If I didn’t sit at my desk and start writing this post, using pen and paper first thing in the morning, it wouldn’t have happened. My computer is shut down. My TV is off. My phone is on but silenced and resting on the living room table. I have no newspaper to read. My dog, patiently waiting for his morning pets, is also being tuned out.

Nothing is distracting me, and yet, I feel a tug in my mind to check Facebook. I do wonder how many people visited my blog yesterday. Randomly, to-do’s pop into my head that I feel compelled to add to my reminders list on the computer. How far shall I run today? I resist the pull of these thoughts.

I’m ignoring all the distractions, not for the sake of productivity. I’m doing it for another reason. To sit with boredom to get to what’s on the other side, my own original ideas and thoughts.

There is a benefit that comes from being bored. It’s highly undervalued, yet obvious.

As a kid, I had an untamed imagination. I used to design my own video games using pencils and paper (it was the 1980’s). Many weekends were spent creating my own role-playing games (RPGs) using notebooks and rudimentary drawing skills. I never actually played the games I made, I preferred just to create them.

Something happened in the ensuing years, around age 12.

Schooling took hold. I was trained to take in as much information as possible, and regurgitate it for the sake of quizzes and exams.

Later in life, work took away my free time and freedom to think on my own. I suppose work didn’t do this to me, I did, but the impact was the same.

My life became about consuming other people’s ideas, learning new subjects by reading other people’s books, responding to emails and moving around “deck chairs” and pretending it was innovative.

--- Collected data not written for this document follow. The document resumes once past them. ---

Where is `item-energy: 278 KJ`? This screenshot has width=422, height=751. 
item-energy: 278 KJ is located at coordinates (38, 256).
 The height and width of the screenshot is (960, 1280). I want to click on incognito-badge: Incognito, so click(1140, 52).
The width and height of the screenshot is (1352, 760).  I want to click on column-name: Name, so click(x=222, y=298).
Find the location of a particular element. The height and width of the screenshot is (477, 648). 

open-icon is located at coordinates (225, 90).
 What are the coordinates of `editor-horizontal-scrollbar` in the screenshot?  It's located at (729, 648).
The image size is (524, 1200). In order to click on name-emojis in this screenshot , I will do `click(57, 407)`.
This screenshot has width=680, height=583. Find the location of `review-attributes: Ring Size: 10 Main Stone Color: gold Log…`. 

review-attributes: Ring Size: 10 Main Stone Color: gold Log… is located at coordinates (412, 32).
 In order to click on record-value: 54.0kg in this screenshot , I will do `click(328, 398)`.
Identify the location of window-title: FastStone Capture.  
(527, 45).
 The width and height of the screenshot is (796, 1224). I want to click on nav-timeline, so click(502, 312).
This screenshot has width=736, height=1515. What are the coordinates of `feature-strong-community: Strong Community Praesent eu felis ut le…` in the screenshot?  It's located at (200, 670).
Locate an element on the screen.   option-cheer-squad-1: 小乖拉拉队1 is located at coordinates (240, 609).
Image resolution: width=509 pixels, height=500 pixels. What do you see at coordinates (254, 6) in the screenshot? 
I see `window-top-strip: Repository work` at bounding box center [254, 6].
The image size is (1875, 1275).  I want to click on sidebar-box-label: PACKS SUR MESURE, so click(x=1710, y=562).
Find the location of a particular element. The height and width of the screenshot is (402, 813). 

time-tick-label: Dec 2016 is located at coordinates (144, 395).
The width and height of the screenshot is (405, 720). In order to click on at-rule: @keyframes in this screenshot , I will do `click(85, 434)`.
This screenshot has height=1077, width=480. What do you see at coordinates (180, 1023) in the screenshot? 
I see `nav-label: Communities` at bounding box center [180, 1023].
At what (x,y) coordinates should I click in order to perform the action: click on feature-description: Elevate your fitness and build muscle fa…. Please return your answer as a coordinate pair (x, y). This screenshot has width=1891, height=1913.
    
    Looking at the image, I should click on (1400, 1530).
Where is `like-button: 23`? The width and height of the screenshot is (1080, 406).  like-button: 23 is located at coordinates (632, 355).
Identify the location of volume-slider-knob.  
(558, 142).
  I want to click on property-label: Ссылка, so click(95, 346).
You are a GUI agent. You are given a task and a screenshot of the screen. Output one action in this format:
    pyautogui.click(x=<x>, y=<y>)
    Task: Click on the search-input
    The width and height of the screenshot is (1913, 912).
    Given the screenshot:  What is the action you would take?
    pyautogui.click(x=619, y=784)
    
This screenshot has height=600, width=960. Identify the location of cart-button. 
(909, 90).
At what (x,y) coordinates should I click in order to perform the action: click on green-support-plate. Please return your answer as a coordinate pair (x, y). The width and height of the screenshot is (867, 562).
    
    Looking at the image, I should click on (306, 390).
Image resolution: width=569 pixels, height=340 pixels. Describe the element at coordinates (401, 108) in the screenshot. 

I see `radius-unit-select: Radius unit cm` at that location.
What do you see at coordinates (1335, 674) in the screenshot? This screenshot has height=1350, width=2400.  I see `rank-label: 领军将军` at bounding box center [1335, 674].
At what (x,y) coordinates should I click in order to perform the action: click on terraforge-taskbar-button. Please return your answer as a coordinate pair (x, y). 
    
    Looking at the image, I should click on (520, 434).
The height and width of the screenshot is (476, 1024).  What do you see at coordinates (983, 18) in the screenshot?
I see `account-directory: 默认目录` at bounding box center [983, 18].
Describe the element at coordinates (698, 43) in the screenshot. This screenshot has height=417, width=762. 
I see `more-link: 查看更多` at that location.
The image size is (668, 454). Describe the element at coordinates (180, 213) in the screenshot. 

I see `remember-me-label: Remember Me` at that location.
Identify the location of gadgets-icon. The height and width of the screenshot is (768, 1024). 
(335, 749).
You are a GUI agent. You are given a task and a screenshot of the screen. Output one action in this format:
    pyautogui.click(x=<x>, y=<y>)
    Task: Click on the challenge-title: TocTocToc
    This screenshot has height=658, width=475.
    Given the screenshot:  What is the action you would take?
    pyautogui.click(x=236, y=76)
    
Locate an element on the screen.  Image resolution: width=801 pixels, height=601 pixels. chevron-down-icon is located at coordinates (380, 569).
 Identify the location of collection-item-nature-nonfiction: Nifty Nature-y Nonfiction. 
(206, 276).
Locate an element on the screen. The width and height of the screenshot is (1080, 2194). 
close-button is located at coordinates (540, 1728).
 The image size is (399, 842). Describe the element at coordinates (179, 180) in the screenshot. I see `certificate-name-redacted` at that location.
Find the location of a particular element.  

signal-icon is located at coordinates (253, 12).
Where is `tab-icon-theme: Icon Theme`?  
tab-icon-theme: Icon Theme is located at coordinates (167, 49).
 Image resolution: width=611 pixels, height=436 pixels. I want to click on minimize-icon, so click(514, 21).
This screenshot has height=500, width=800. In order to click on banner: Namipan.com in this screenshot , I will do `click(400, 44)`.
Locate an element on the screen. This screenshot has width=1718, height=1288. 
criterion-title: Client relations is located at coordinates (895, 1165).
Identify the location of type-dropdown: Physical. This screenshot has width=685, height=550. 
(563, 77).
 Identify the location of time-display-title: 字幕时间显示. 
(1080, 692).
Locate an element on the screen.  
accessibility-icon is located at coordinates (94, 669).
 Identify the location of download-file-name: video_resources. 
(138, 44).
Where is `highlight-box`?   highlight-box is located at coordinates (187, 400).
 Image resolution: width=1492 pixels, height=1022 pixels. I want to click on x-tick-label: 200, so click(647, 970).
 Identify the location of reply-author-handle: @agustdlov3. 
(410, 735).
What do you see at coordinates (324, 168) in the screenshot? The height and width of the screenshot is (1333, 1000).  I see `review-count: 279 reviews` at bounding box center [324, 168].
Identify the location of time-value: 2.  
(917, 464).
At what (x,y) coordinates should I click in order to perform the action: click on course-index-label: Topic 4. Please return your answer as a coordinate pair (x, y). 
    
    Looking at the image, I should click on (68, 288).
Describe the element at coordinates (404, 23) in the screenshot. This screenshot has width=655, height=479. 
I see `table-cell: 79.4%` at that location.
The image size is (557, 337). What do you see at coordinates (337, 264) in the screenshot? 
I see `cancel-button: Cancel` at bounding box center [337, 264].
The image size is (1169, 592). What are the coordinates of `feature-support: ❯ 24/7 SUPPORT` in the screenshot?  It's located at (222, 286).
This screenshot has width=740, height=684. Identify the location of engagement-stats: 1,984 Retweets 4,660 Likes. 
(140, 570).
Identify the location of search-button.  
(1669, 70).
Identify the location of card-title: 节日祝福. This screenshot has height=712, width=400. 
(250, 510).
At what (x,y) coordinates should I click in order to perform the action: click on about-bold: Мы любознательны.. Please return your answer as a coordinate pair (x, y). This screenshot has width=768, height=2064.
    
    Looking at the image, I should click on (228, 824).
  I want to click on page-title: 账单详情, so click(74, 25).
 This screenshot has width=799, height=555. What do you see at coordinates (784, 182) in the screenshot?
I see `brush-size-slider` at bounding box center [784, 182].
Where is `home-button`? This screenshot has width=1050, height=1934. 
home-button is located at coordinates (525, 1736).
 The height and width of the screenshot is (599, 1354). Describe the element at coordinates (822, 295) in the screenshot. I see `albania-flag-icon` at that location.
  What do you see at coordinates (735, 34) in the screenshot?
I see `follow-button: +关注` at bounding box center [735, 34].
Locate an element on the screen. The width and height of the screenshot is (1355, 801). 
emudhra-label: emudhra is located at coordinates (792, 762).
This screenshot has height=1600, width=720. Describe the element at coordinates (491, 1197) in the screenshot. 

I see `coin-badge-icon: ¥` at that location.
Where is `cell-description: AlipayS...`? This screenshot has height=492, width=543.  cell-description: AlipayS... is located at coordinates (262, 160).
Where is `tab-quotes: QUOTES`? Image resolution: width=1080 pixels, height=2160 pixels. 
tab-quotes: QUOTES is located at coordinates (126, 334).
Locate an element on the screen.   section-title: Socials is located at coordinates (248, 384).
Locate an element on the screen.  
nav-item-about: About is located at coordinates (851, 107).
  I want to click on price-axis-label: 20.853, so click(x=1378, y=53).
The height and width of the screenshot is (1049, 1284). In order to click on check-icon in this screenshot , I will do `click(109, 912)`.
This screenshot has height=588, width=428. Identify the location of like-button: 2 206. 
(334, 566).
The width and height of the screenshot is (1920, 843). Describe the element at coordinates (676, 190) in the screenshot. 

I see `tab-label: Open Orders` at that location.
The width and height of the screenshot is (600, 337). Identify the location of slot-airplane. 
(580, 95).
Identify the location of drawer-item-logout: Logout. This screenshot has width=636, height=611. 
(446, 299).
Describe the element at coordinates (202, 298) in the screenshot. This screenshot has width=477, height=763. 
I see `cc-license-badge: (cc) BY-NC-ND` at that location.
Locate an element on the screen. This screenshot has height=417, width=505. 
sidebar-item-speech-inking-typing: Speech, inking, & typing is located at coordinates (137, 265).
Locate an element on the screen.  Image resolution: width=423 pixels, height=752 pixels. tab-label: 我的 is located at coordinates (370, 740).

Even things that any reasonable person would consider creative (e.g. building new software products) were in practice so task-oriented, process-driven and structured (and limited by splintering of tasks across thousands of individuals working on the same product) that my own creativity atrophied.

Busyness was lauded. Productivity was admired. Being a team player (i.e. fitting in) was rewarded. Even worse, If you weren’t busy, you were labeled as lazy. Being simultaneously truly creative and super busy is hard. The two are like oil and water.

Boredom is a gateway to finding real creativity.

True creativity, as I am defining it in this blog, doesn’t build on the backs of other people’s ideas directly, but instead is generated from within. Just like a meditator will notice of flood of ideas arising when she closes her eyes, the same will happen when we remove the flood of external stimuli. It takes practice to feel the wave of ideas inside of us, but it’s always there under the surface. When I receive fewer foreign ideas and inputs, I get to notice more of my own ideas coming to the surface.

This is creativity!

This is also where boredom comes in handy. Boredom is a key to unlocking creativity.

For the past couple years, I’ve become comfortable with boredom. I’ve also noticed that what I am feeling isn’t boredom anyway, it is the feeling of a lack of busyness with a tinge of guilt that I should be doing something more productive with my time. It’s more like empty space than boredom, but since everyone equates “doing nothing” with boredom, I’ll use the same word for both states.

It can be unnerving at first to not feel the pressure of externalities on your mind. It can make you want to reach for your phone and browse your feed or respond to emails just to feel connected and productive. However, if you can sit with the feeling, you’ll soon tap into your own inner source of inspiration and a wellspring of ideas.

Kids are already excellent at this, just put a few 5-year-olds in a room without distractions and watch the creative sparks popping all over the place. Adults can tap into the same creativity too if we mindfully reject the idea that other people’s ideas are better than our own, and are willing to be patient enough to get to whatever ideas are sitting on the other side of this thing we call boredom.